BUG/API: concat with empty DataFrames or all-NA columns by jbrockmendel · Pull Request #43507 · pandas-dev/pandas (original) (raw)

  1. If you don't do the reindex and just do pd.concat([df1, df2]) then you still get dt64 on master.

There can be good reasons for doing a reindex. For example, to determine the exact output columns: in the past, concat did have a join_axes keyword for this, but this was deprecated, pointing the user to use reindex instead.

2. if instead of reindexing you did df2["b"] = pd.Series([np.nan], dtype=np.float64, name="really specifically float64"), wouldn't you want pd.concat([df1, df2]) to not preserve dt64?

Yes, but that's the unfortunate consequence of using float64 as the empty dtype (which we are actually deprecating, so once that is gone, I think we can also restrict the special case to object dtype)

3. If you don't like this behavior, why the frak did you implement it for ArrayManager?

You mean that I did not implement the special case for ArrayManager?

First, I never said that I like this behaviour.
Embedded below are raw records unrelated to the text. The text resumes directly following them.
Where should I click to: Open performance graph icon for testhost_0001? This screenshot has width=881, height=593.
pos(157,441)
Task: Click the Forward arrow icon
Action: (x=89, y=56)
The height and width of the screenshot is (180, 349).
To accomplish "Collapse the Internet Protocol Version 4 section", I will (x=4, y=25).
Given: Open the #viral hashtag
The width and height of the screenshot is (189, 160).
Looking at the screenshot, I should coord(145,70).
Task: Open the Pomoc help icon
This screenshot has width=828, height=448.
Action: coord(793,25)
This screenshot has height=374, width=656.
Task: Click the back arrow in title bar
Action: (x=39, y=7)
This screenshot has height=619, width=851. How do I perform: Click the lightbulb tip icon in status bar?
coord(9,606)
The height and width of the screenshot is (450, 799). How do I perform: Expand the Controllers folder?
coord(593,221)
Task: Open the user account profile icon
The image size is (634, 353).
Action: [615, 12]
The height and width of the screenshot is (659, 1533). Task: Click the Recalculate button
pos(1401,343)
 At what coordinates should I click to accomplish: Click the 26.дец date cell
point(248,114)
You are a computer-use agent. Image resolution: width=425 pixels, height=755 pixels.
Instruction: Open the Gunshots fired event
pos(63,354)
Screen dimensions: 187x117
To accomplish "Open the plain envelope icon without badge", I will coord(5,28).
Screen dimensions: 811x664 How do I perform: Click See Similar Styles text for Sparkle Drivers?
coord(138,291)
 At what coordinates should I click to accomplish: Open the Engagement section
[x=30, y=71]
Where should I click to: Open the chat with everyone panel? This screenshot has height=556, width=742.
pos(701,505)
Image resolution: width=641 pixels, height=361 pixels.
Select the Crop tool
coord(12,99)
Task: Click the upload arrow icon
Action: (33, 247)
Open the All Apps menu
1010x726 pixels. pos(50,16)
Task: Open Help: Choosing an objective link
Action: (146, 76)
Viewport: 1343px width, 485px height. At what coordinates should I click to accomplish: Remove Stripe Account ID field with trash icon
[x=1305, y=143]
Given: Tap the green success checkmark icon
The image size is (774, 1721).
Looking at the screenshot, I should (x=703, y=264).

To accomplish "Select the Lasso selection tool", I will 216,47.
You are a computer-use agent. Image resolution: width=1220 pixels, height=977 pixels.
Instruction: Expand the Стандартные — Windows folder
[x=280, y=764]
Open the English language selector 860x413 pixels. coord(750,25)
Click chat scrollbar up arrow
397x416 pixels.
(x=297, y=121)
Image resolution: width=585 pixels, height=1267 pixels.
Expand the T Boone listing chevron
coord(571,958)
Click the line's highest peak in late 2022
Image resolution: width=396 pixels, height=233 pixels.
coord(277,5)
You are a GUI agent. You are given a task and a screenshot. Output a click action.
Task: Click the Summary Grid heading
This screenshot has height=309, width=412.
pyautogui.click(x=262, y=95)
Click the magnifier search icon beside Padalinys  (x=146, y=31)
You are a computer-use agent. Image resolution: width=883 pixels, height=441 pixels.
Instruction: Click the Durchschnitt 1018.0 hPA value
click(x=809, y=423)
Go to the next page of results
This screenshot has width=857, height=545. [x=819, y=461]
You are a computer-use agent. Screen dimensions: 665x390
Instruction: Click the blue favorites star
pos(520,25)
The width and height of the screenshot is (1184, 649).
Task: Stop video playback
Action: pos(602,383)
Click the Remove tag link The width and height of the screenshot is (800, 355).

I think I already said regularly that long term we should try to get rid of this value-dependent behaviour. I only said above that I disagree with doing this breaking change now.

Personally I think it could be fine for ArrayManager to have different behaviour (but I know we have a different opinion here). But also, the AM implementation was not necessarily intended as final. Note the "# TODO(ArrayManager) decide on exact casting rules in concat" that was inside the code. Eg if we don't get a solution for the empty dtype, IMO we might need to special case at least object dtype also in the AM code path.